Это следовало бы делать Церкви, это следовало бы переживать нам, христианам, это очарование, это опьянение, это трезвенное упоение, которое несет Христос и которое не валит тебя с ног, а пробуждает, оно пробуждает все твои клетки. Вся твоя нервная система работает оптимально, ум очень быстр, твоя мысль, душа, взгляд – всё светло, и в то же время ты, однако, как очарованный. Всё это возвещает Церковь, имеет Церковь, но мы, христиане, не ощущаем этого, у нас этого нет: нет вдохновения, любви, всплеска радости и счастья.
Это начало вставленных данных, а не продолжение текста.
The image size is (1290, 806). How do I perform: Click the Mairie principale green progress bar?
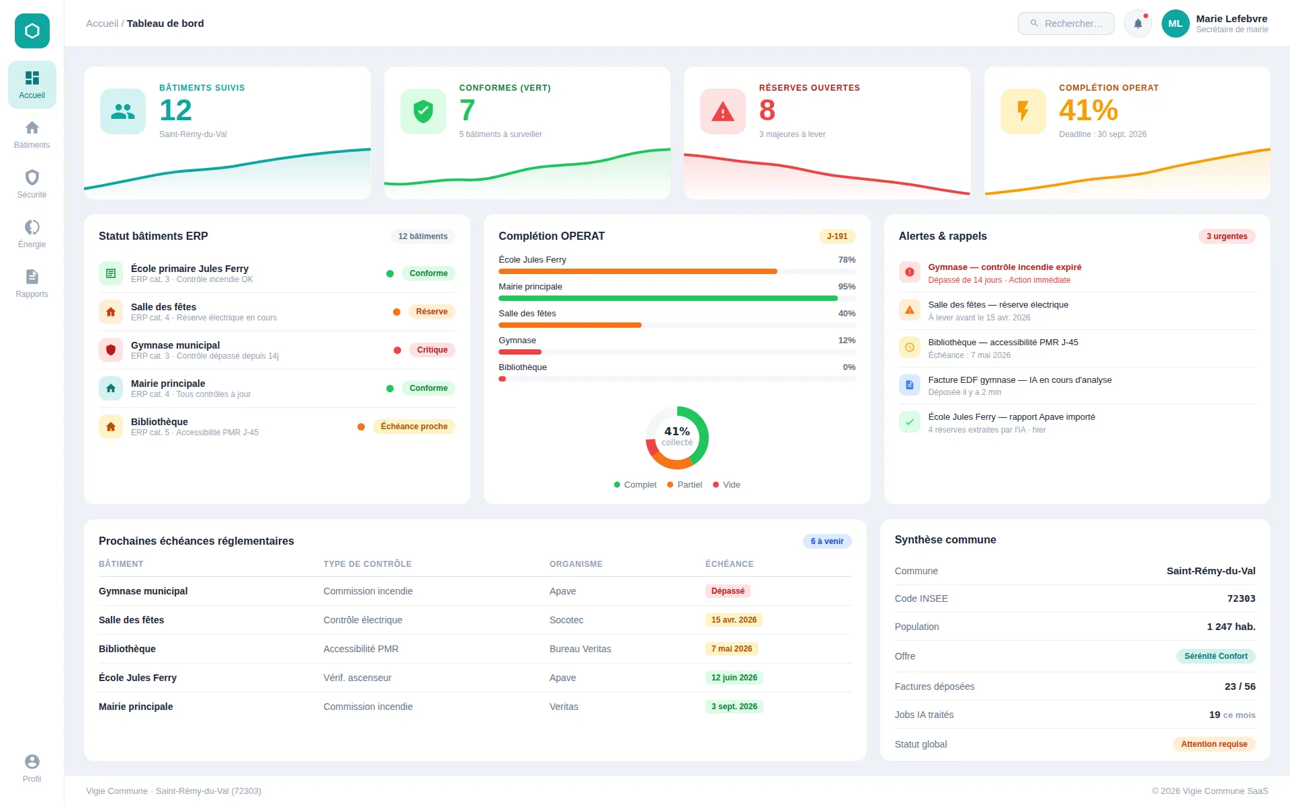click(667, 298)
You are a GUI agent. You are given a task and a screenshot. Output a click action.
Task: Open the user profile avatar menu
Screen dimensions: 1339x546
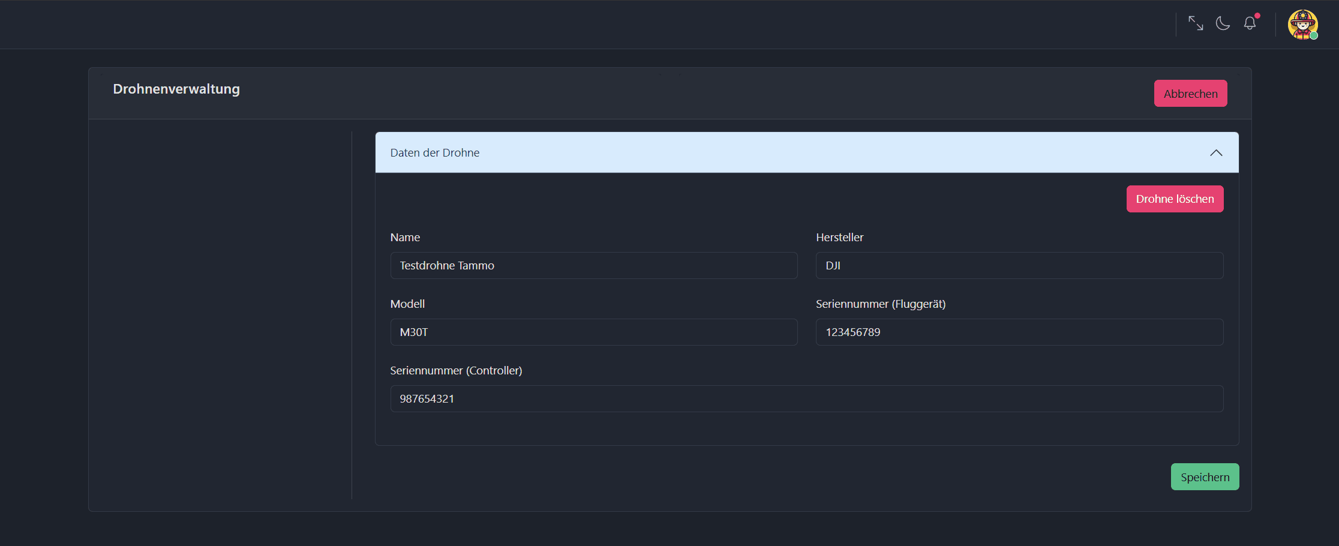1302,25
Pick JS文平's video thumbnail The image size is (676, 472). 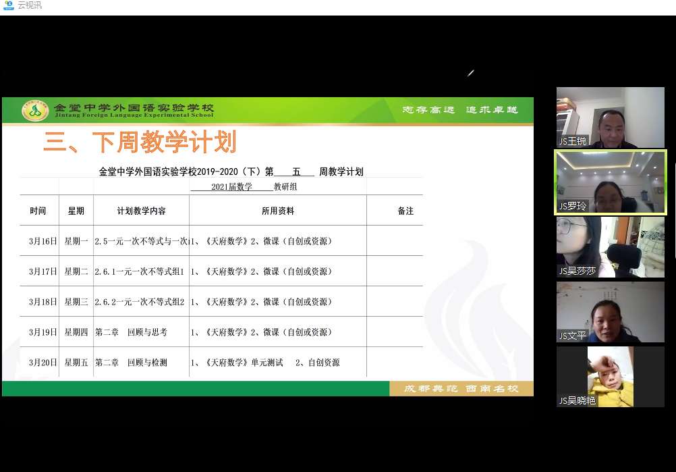[610, 312]
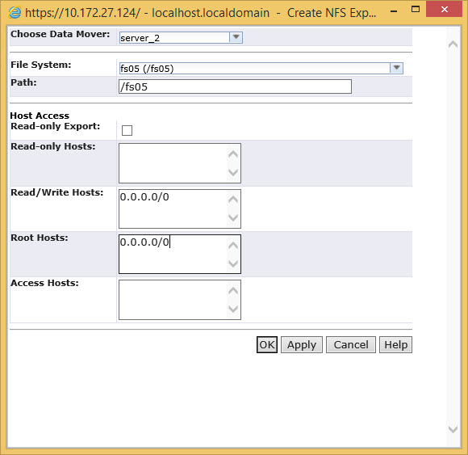This screenshot has height=455, width=468.
Task: Check the Read-only Export checkbox
Action: (x=127, y=130)
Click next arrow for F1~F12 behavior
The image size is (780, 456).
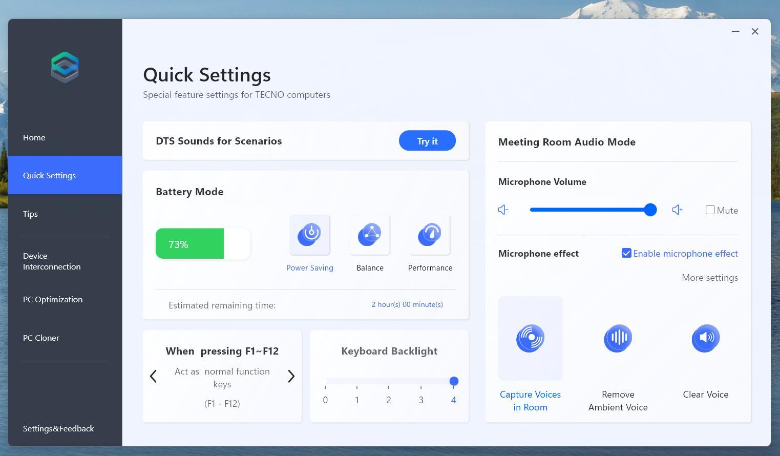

И что же делает молодой человек? Не находя этого у меня, у тебя, не научившись опьяняться Церковью, не научившись справляться с гнетом мира сего одним вхождением в Церковь, в мое и твое сердце, он ищет этого где-то еще – и находит. Находит в наркотиках, в этом псевдо-раю, который ненадолго одурманивает его, и ему кажется, что он уже видит небо в звездах и летает, слышит цвета и видит звуки – слышит цвета и видит звуки, нечто невероятное.Он пребывает в другом измерении, и это опьянение позволяет ему избежать реалий жизни. Это и есть упоение, это и есть мучение, но потом, когда прекратится действие дозы и снова наступит голод, опять возникает потребность, эта безумная потребность, от которой ты места себе не можешь найти. Думаю, курящие, ненадолго остававшиеся без сигарет, отчасти могут понять, что значит наркотический голод.Это ужасно – мчаться, чтобы принять свою дозу, не знать, куда деться, не находя денег, хотеть бороться с собой и в то же время не быть в состоянии подчиниться себе самому, ведь воля твоя слаба и немощна; биться головой об стенку, скрипеть зубами и в какой-то момент не выдержать. Когда ты становишься зависимым, когда пробуешь снова и снова и наслаждаешься, а потом опять приходит боль, то ты не выдерживаешь, ты снова выбираешь легкое решение. А если ты покатился по наклонной плоскости, то уже не останавливаешься. Ты остановишься только на дне. Только в конце. Может, ненадолго приостановишься и в тюрьме, но насовсем – только когда окажешься в могиле. Но оттуда уже нет возвращения, там нет исправления, тогда уже слишком поздно возвращаться назад.
Поэтому не надо вообще начинать, не надо полагать этому начало, не надо никогда пробовать.